Since the data must remain as supplied, reproduce it word for word.

[[ Information shown, beginning ]]

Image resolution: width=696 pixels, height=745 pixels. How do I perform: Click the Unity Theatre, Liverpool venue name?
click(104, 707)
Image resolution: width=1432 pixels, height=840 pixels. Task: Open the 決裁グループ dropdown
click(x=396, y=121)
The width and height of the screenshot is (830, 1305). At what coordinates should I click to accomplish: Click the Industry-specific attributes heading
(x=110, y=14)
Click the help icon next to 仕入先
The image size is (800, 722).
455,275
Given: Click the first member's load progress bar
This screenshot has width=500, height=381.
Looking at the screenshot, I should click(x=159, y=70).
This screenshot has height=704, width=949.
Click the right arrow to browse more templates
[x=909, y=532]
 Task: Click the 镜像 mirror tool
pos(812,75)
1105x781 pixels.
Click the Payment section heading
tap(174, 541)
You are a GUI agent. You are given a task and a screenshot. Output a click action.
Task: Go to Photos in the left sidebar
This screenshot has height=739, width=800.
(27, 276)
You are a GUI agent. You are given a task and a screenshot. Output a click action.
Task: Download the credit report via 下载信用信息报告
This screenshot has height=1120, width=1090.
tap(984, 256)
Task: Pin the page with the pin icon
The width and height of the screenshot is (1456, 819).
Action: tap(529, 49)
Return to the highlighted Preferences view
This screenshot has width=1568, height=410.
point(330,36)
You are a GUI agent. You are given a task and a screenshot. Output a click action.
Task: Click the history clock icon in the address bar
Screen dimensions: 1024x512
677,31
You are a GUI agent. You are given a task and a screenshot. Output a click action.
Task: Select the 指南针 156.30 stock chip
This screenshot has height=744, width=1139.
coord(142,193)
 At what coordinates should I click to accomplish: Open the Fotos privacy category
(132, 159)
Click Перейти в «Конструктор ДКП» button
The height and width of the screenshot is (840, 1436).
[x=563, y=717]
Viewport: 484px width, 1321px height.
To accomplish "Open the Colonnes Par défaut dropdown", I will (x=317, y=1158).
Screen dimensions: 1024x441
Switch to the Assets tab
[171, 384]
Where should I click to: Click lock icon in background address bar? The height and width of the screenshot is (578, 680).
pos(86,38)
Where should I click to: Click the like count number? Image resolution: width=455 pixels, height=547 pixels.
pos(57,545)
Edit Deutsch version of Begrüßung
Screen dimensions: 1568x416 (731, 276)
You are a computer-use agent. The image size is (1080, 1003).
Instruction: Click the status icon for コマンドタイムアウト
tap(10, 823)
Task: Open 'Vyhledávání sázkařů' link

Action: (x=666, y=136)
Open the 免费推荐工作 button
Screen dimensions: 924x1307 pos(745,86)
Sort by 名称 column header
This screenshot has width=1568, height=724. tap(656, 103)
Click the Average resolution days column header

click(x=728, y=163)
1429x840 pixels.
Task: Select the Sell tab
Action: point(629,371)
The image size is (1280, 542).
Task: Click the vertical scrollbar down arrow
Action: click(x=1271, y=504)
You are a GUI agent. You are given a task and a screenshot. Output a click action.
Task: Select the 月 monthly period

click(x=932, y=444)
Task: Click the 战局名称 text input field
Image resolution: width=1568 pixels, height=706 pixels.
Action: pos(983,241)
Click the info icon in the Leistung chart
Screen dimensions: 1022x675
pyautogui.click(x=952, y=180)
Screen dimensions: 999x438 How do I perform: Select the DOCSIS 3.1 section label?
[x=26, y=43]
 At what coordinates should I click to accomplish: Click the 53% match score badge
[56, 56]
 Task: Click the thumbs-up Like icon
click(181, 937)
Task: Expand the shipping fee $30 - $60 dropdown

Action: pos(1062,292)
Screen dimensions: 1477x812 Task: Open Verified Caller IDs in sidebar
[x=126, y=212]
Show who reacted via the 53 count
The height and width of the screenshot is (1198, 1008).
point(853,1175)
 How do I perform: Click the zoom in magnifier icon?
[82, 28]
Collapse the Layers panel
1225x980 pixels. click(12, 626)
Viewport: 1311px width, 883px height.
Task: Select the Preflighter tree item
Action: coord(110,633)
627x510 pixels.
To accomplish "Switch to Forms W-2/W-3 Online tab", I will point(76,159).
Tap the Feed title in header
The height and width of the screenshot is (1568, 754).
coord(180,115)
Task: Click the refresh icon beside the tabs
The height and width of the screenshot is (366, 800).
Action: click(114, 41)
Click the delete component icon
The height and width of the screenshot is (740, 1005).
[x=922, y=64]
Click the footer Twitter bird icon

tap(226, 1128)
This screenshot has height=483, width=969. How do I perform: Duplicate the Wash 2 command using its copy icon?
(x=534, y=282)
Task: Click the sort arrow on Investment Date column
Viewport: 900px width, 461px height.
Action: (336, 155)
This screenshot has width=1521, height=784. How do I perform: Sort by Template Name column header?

[[ Information shown, end ]]

> Answer to the exercise
Image resolution: width=696 pixels, height=745 pixels. How do I perform: Click the Unity Theatre, Liverpool venue name?
click(104, 707)
Image resolution: width=1432 pixels, height=840 pixels. Task: Open the 決裁グループ dropdown
click(x=396, y=121)
The width and height of the screenshot is (830, 1305). At what coordinates should I click to accomplish: Click the Industry-specific attributes heading
(x=110, y=14)
Click the help icon next to 仕入先
The image size is (800, 722).
455,275
Given: Click the first member's load progress bar
This screenshot has width=500, height=381.
Looking at the screenshot, I should click(x=159, y=70).
This screenshot has height=704, width=949.
Click the right arrow to browse more templates
[x=909, y=532]
 Task: Click the 镜像 mirror tool
pos(812,75)
1105x781 pixels.
Click the Payment section heading
tap(174, 541)
You are a GUI agent. You are given a task and a screenshot. Output a click action.
Task: Go to Photos in the left sidebar
This screenshot has height=739, width=800.
(27, 276)
You are a GUI agent. You are given a task and a screenshot. Output a click action.
Task: Download the credit report via 下载信用信息报告
This screenshot has height=1120, width=1090.
tap(984, 256)
Task: Pin the page with the pin icon
The width and height of the screenshot is (1456, 819).
Action: tap(529, 49)
Return to the highlighted Preferences view
This screenshot has width=1568, height=410.
point(330,36)
You are a GUI agent. You are given a task and a screenshot. Output a click action.
Task: Click the history clock icon in the address bar
Screen dimensions: 1024x512
677,31
You are a GUI agent. You are given a task and a screenshot. Output a click action.
Task: Select the 指南针 156.30 stock chip
This screenshot has height=744, width=1139.
coord(142,193)
 At what coordinates should I click to accomplish: Open the Fotos privacy category
(132, 159)
Click Перейти в «Конструктор ДКП» button
The height and width of the screenshot is (840, 1436).
[x=563, y=717]
Viewport: 484px width, 1321px height.
To accomplish "Open the Colonnes Par défaut dropdown", I will (x=317, y=1158).
Screen dimensions: 1024x441
Switch to the Assets tab
[171, 384]
Where should I click to: Click lock icon in background address bar? The height and width of the screenshot is (578, 680).
pos(86,38)
Where should I click to: Click the like count number? Image resolution: width=455 pixels, height=547 pixels.
pos(57,545)
Edit Deutsch version of Begrüßung
Screen dimensions: 1568x416 (731, 276)
You are a computer-use agent. The image size is (1080, 1003).
Instruction: Click the status icon for コマンドタイムアウト
tap(10, 823)
Task: Open 'Vyhledávání sázkařů' link

Action: (x=666, y=136)
Open the 免费推荐工作 button
Screen dimensions: 924x1307 pos(745,86)
Sort by 名称 column header
This screenshot has width=1568, height=724. tap(656, 103)
Click the Average resolution days column header

click(x=728, y=163)
1429x840 pixels.
Task: Select the Sell tab
Action: point(629,371)
The image size is (1280, 542).
Task: Click the vertical scrollbar down arrow
Action: click(x=1271, y=504)
You are a GUI agent. You are given a task and a screenshot. Output a click action.
Task: Select the 月 monthly period

click(x=932, y=444)
Task: Click the 战局名称 text input field
Image resolution: width=1568 pixels, height=706 pixels.
Action: pos(983,241)
Click the info icon in the Leistung chart
Screen dimensions: 1022x675
pyautogui.click(x=952, y=180)
Screen dimensions: 999x438 How do I perform: Select the DOCSIS 3.1 section label?
[x=26, y=43]
 At what coordinates should I click to accomplish: Click the 53% match score badge
[56, 56]
 Task: Click the thumbs-up Like icon
click(181, 937)
Task: Expand the shipping fee $30 - $60 dropdown

Action: pos(1062,292)
Screen dimensions: 1477x812 Task: Open Verified Caller IDs in sidebar
[x=126, y=212]
Show who reacted via the 53 count
The height and width of the screenshot is (1198, 1008).
point(853,1175)
 How do I perform: Click the zoom in magnifier icon?
[82, 28]
Collapse the Layers panel
1225x980 pixels. click(12, 626)
Viewport: 1311px width, 883px height.
Task: Select the Preflighter tree item
Action: coord(110,633)
627x510 pixels.
To accomplish "Switch to Forms W-2/W-3 Online tab", I will point(76,159).
Tap the Feed title in header
The height and width of the screenshot is (1568, 754).
coord(180,115)
Task: Click the refresh icon beside the tabs
The height and width of the screenshot is (366, 800).
Action: click(114, 41)
Click the delete component icon
The height and width of the screenshot is (740, 1005).
[x=922, y=64]
Click the footer Twitter bird icon

tap(226, 1128)
This screenshot has height=483, width=969. How do I perform: Duplicate the Wash 2 command using its copy icon?
(x=534, y=282)
Task: Click the sort arrow on Investment Date column
Viewport: 900px width, 461px height.
Action: (336, 155)
This screenshot has width=1521, height=784. How do I perform: Sort by Template Name column header?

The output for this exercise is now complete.